>> start

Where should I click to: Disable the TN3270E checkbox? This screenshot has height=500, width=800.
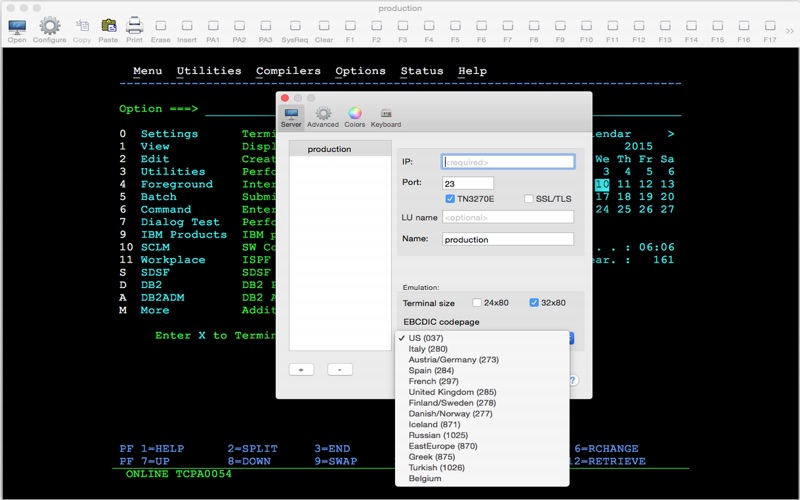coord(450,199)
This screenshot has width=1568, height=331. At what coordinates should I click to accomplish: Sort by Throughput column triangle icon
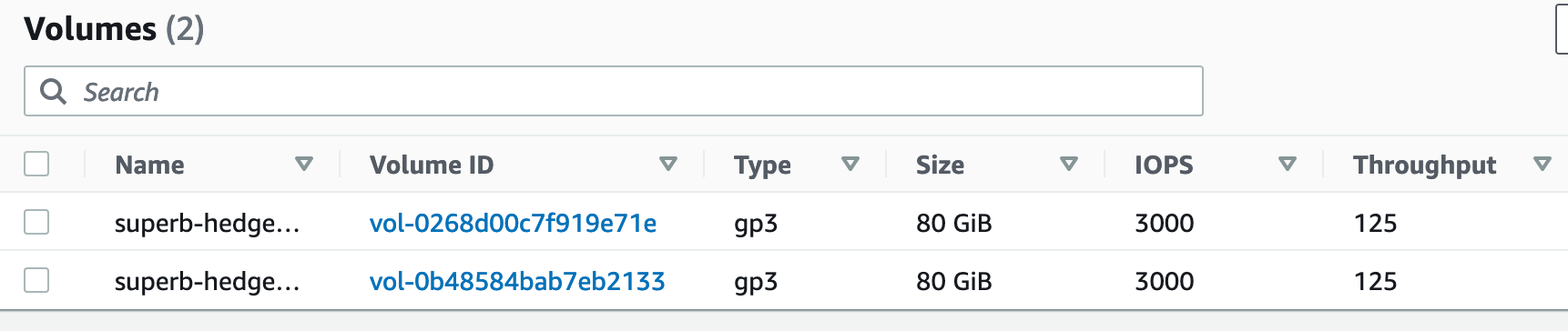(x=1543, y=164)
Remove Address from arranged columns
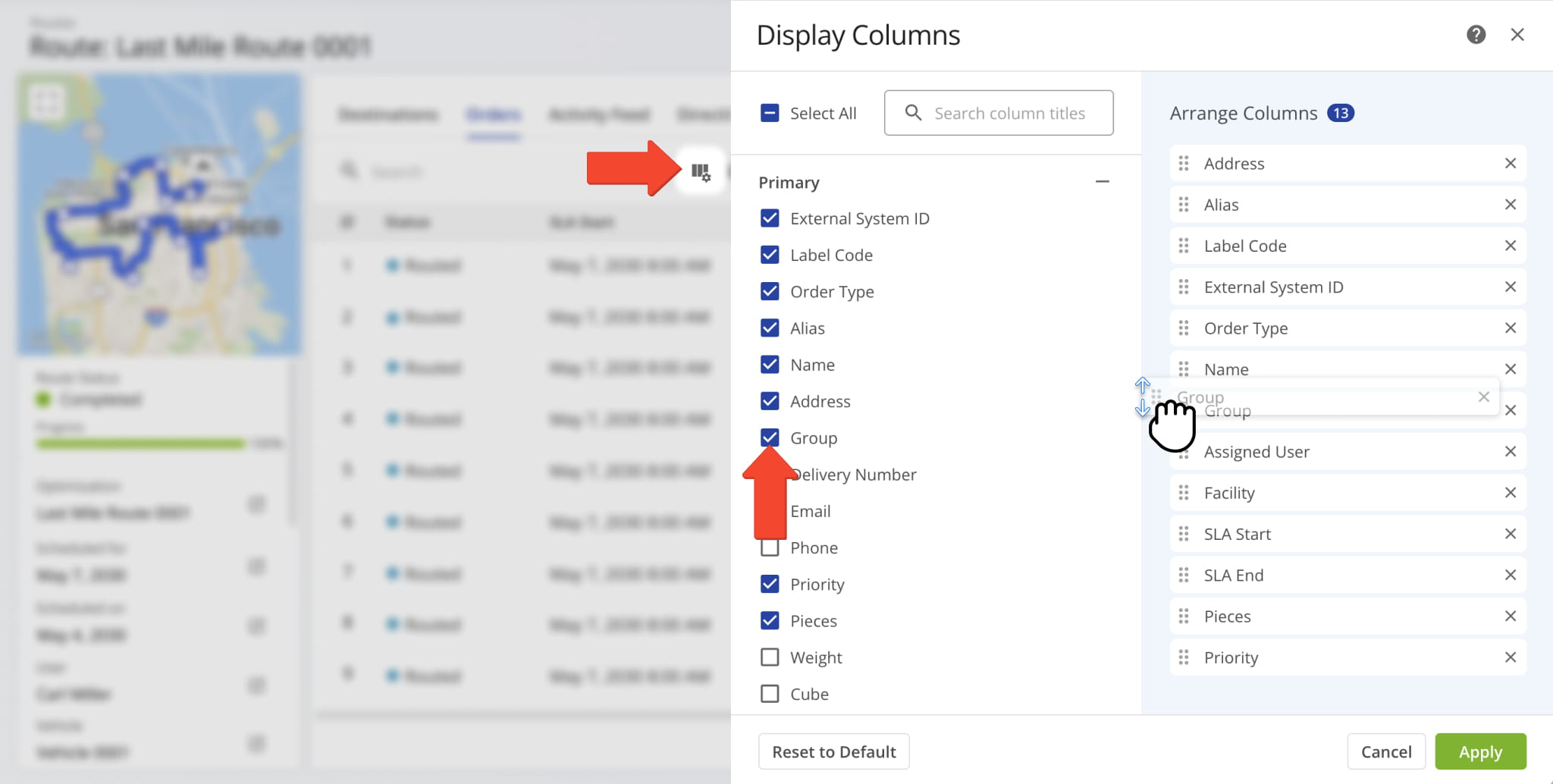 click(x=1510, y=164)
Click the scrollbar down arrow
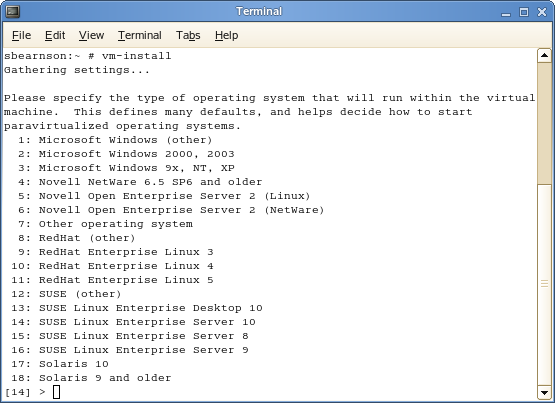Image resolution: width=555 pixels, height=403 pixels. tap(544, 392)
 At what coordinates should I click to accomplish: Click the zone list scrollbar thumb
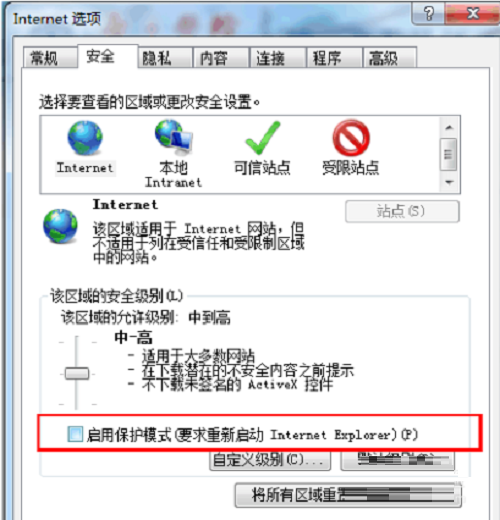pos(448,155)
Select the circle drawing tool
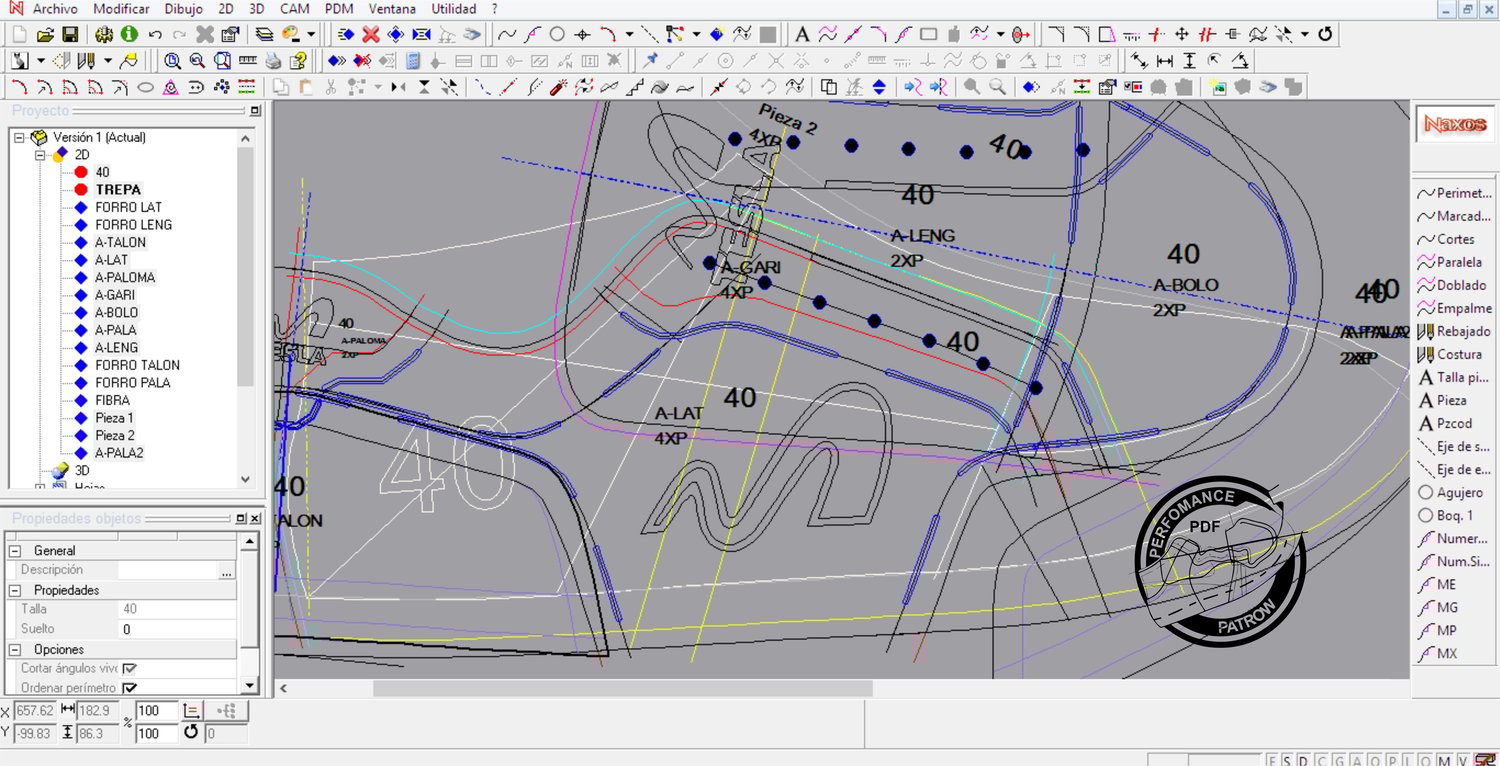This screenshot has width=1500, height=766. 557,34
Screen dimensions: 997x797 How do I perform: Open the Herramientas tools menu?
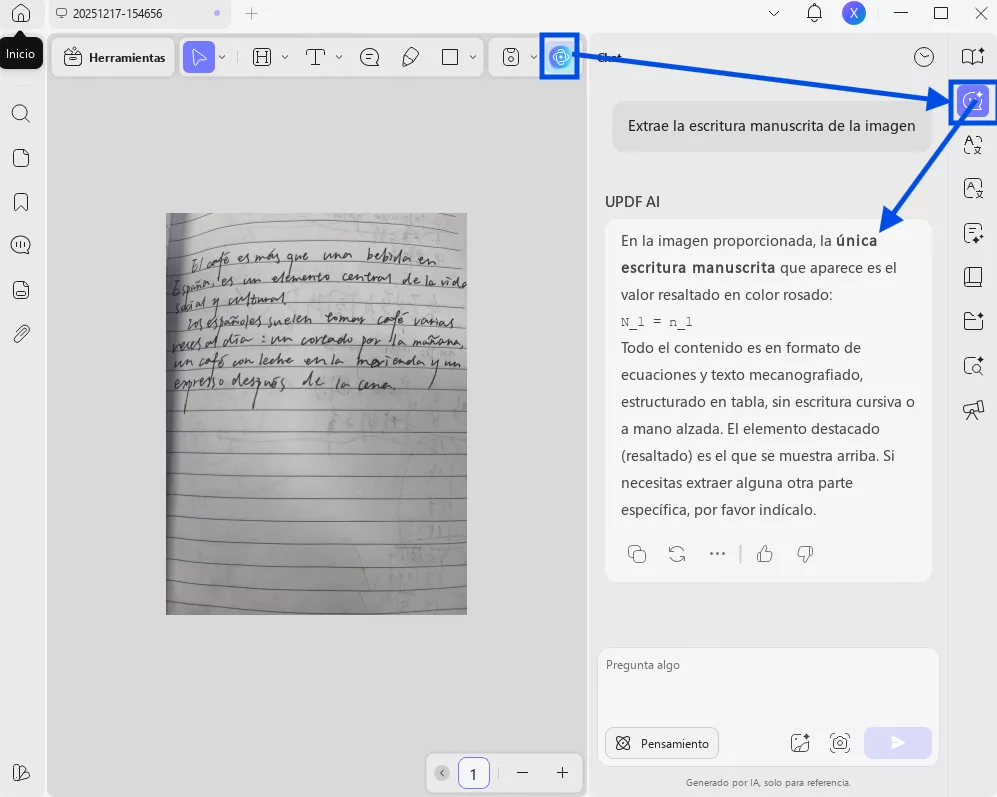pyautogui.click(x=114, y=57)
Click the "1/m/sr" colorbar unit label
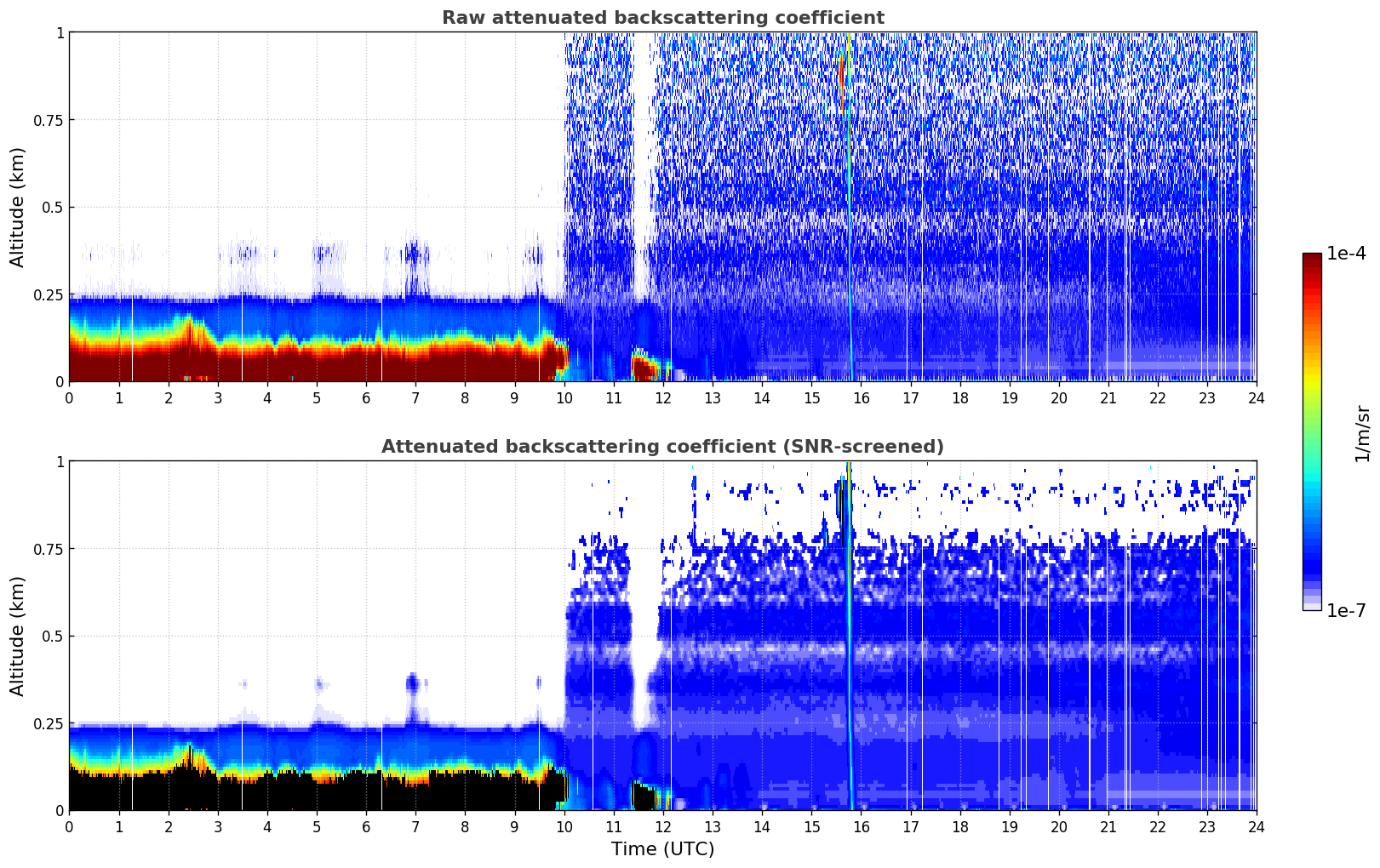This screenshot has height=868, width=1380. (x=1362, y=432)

>> end

» To do: Render everything from the line containing "This screenshot has width=1568, height=331." down to the end of the rows as a Markdown table with the columns Number and Text. Skip blank lines, and leave the pictures out.

» Correct response:
| Number | Text |
|---|---|
| 1 | This screenshot has width=1568, height=331. At what coordinates should I click to accomplish: Sort by Throughput column triangle icon |
| 2 | (x=1543, y=164) |
| 3 | Remove Address from arranged columns |
| 4 |  click(x=1510, y=164) |
| 5 | Click the scrollbar down arrow |
| 6 | Image resolution: width=555 pixels, height=403 pixels. tap(544, 392) |
| 7 |  At what coordinates should I click to accomplish: Click the zone list scrollbar thumb |
| 8 | pos(448,155) |
| 9 | Select the circle drawing tool |
| 10 | This screenshot has width=1500, height=766. 557,34 |
| 11 | Screen dimensions: 997x797 How do I perform: Open the Herramientas tools menu? |
| 12 | pyautogui.click(x=114, y=57) |
| 13 | Click the "1/m/sr" colorbar unit label |
| 14 | This screenshot has height=868, width=1380. (x=1362, y=432) |